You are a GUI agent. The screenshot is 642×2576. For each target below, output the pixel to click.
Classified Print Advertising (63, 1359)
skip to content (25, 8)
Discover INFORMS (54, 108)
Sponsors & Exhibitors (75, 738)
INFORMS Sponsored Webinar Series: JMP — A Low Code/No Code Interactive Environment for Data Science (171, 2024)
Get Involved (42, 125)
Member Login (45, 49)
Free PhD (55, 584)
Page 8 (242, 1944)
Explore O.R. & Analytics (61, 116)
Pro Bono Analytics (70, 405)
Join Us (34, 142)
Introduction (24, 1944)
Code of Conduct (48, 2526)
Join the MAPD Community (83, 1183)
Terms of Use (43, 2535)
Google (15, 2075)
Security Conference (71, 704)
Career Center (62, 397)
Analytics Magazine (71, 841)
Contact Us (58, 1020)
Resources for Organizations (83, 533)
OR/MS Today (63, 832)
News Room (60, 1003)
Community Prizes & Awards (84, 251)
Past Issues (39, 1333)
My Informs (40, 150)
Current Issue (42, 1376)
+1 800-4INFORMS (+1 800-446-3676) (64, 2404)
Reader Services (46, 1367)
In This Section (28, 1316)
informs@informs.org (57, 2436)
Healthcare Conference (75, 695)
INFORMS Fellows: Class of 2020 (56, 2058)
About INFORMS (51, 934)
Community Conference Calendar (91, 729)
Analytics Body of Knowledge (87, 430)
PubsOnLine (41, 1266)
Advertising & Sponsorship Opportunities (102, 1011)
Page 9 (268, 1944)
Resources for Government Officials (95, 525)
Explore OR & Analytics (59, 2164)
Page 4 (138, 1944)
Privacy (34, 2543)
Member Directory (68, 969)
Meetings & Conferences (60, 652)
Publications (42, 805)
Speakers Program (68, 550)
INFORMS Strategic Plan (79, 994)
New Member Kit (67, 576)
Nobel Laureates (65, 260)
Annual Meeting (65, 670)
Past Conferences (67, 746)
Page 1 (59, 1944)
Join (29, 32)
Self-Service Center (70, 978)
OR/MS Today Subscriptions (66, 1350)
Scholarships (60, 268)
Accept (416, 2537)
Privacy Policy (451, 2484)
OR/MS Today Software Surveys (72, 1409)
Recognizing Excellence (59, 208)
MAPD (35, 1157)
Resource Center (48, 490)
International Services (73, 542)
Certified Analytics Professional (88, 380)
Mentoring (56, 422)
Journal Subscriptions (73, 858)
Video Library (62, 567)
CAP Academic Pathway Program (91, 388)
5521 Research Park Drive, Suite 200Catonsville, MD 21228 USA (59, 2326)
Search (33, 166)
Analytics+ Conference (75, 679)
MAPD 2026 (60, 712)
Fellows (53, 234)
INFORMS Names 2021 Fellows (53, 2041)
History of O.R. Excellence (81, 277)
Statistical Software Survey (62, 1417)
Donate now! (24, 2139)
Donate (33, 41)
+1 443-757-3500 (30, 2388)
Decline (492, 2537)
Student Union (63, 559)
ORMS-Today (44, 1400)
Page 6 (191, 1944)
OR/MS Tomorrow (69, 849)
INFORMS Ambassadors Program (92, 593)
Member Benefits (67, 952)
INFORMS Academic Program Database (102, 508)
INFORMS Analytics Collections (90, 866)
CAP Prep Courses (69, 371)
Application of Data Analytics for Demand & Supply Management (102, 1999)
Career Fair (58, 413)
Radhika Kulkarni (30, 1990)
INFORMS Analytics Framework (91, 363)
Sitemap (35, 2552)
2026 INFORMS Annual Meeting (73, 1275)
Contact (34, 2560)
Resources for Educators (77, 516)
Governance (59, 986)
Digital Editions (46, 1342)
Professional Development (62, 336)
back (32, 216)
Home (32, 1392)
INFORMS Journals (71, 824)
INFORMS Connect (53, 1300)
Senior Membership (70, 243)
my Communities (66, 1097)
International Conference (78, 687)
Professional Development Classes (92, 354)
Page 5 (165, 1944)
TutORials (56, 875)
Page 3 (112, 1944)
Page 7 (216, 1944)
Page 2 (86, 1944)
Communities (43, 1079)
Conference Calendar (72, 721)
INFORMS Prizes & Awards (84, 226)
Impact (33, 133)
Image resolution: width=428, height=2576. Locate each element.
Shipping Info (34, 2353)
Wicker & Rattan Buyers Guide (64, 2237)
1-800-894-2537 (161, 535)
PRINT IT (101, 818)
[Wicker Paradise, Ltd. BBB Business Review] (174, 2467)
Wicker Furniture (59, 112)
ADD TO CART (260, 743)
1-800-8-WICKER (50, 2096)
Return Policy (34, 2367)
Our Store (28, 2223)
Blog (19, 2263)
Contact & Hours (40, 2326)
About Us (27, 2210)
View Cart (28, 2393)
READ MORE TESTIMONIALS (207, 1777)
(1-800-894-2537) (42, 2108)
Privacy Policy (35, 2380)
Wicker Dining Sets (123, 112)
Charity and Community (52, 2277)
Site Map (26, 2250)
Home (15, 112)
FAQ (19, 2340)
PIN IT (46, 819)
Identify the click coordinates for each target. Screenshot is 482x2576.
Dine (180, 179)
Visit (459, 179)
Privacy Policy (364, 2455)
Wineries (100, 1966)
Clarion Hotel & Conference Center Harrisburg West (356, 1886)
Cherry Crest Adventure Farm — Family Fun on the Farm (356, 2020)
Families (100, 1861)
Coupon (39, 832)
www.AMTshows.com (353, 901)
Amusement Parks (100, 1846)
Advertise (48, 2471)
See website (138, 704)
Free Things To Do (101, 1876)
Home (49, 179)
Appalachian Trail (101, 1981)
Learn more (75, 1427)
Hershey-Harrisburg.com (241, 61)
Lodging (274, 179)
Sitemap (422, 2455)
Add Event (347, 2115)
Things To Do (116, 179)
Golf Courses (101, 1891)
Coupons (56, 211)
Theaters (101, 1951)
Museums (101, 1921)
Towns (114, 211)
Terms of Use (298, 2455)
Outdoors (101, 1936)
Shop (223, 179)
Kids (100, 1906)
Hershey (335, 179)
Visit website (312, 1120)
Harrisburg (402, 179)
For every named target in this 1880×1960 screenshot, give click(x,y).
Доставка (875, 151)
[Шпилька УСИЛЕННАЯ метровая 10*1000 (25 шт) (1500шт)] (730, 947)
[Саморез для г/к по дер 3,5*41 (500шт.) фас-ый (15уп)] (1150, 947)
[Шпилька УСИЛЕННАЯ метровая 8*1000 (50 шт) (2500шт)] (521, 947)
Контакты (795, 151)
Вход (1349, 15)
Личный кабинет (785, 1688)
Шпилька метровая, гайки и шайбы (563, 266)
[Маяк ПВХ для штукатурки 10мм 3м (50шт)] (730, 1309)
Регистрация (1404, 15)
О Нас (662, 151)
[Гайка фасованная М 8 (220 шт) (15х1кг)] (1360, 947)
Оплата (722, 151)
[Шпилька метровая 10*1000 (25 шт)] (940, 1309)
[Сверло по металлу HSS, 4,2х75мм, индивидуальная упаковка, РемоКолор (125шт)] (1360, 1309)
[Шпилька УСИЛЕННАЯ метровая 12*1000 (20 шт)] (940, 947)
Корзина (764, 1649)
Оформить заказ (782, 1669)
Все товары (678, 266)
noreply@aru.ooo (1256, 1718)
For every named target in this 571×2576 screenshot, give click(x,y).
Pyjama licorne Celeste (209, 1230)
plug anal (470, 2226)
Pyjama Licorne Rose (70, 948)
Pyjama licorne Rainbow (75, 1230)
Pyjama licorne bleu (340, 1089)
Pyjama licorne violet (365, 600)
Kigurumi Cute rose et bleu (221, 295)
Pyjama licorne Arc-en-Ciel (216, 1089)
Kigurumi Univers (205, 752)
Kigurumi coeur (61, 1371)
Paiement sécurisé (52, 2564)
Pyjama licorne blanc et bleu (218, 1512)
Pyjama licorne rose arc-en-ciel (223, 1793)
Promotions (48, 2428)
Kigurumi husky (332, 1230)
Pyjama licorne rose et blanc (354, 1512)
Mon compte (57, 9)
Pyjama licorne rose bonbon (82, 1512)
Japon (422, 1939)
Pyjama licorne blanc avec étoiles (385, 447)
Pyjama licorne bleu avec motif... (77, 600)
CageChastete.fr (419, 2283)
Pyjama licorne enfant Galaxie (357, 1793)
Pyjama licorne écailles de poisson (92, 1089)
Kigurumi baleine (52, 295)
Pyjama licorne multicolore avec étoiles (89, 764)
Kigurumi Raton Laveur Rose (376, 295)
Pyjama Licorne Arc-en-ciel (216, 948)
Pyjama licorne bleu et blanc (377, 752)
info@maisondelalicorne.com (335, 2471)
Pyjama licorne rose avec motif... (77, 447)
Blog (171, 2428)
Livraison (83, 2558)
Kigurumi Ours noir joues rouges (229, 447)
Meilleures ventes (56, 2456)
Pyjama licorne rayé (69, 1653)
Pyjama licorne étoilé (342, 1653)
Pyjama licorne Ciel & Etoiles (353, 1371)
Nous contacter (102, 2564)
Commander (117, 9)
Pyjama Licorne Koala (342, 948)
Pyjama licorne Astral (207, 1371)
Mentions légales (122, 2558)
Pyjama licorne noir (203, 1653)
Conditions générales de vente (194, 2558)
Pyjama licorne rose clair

DIRECTIONS:
Print the records verbatim, stopping after the "PubsOnLine (41, 1266)" line.

RESULT OF THIS TASK:
You are a GUI agent. The screenshot is 642×2576. For each target below, output the pixel to click.
Classified Print Advertising (63, 1359)
skip to content (25, 8)
Discover INFORMS (54, 108)
Sponsors & Exhibitors (75, 738)
INFORMS Sponsored Webinar Series: JMP — A Low Code/No Code Interactive Environment for Data Science (171, 2024)
Get Involved (42, 125)
Member Login (45, 49)
Free PhD (55, 584)
Page 8 (242, 1944)
Explore O.R. & Analytics (61, 116)
Pro Bono Analytics (70, 405)
Join Us (34, 142)
Introduction (24, 1944)
Code of Conduct (48, 2526)
Join the MAPD Community (83, 1183)
Terms of Use (43, 2535)
Google (15, 2075)
Security Conference (71, 704)
Career Center (62, 397)
Analytics Magazine (71, 841)
Contact Us (58, 1020)
Resources for Organizations (83, 533)
OR/MS Today (63, 832)
News Room (60, 1003)
Community Prizes & Awards (84, 251)
Past Issues (39, 1333)
My Informs (40, 150)
Current Issue (42, 1376)
+1 800-4INFORMS (+1 800-446-3676) (64, 2404)
Reader Services (46, 1367)
In This Section (28, 1316)
informs@informs.org (57, 2436)
Healthcare Conference (75, 695)
INFORMS Fellows: Class of 2020 (56, 2058)
About INFORMS (51, 934)
Community Conference Calendar (91, 729)
Analytics Body of Knowledge (87, 430)
PubsOnLine (41, 1266)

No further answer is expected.